NANR bear put spread positions are structurally moderately bearish; the modeled P&L assumes European-style exercise at expiration and ignores early assignment, transaction costs, dividends paid before expiry on the stock leg (when present), and the bid-ask spread on the listed chain. NANR positions also carry Financial Services sector concentration risk; news flow inside the sector (peer earnings, regulatory shifts, supply-chain headlines) can move NANR alongside the broader basket even when NANR-specific fundamentals are unchanged. Long-premium structures like a bear put spread on NANR are particularly exposed to IV-crush risk through scheduled events (earnings, FDA decisions, central-bank meetings) where IV typically contracts post-event regardless of the directional outcome. Always rebuild the position from current NANR chain quotes before placing a trade.

Frequently asked questions

What is a bear put spread on NANR?
A bear put spread on NANR is the bear put spread strategy applied to NANR (etf). The strategy is structurally moderately bearish: A bear put spread buys an at-the-money put and sells an out-of-the-money put at a lower strike for defined risk and defined reward bounded by the strike width. With NANR etf trading near $82.92, the strikes shown on this page are snapped to the nearest listed NANR chain strike and the premiums come straight from the end-of-day bid/ask midpoint.
How are NANR bear put spread max profit and max loss calculated?
Max profit equals strike width minus net debit times 100; max loss equals net debit times 100. Breakeven is long-put strike minus net debit. For the NANR bear put spread priced from the end-of-day chain at a 30-day expiry (ATM IV 22.40%), the computed maximum profit is $242.00 per contract and the computed maximum loss is -$158.00 per contract. Live intraday quotes will differ as the chain moves through the trading session.
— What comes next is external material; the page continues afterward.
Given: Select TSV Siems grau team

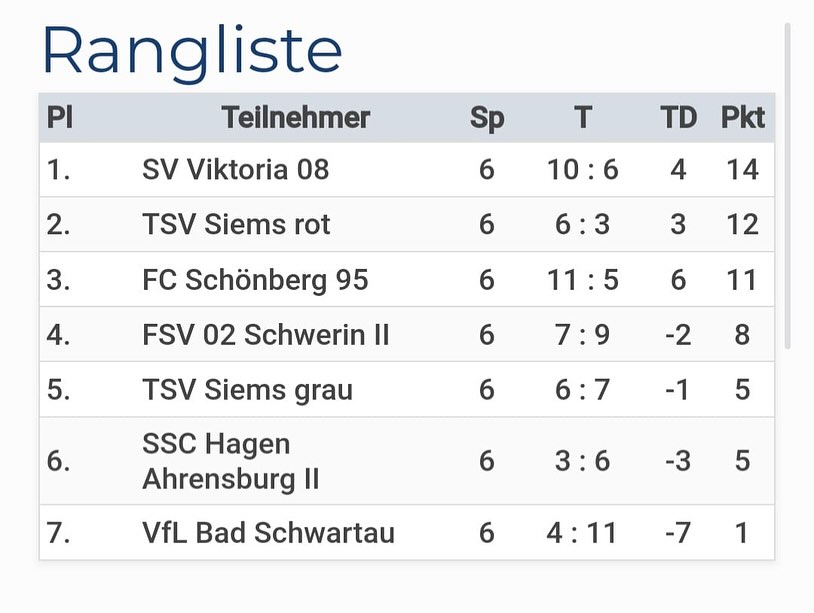Looking at the screenshot, I should pos(248,389).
What is the breakeven for a NANR bear put spread?
The breakeven for the NANR bear put spread priced on this page is roughly $81.42 at expiration, derived from end-of-day chain premiums. Breakeven is the underlying price at which the strategy's P&L crosses zero ignoring transaction costs and assignment risk. The current NANR market-implied 1-standard-deviation expected move is approximately 6.42%; if the move sits well outside the breakeven distance, the structure's risk-reward becomes correspondingly tighter.
When should you consider a bear put spread on NANR?
Bear put spreads on NANR reduce the cost of a bearish NANR etf position by selling a lower-strike put; suited to moderate-decline theses where price reaches but does not vastly exceed the short strike.
How does current NANR implied volatility affect this bear put spread?
NANR ATM IV is at 22.40% with IV rank near 28.95%, which is on the low end of its 1-year range. Premium-buying structures (long call, long put, debit spreads) are relatively cheap in this regime; premium-selling structures collect less credit per unit risk.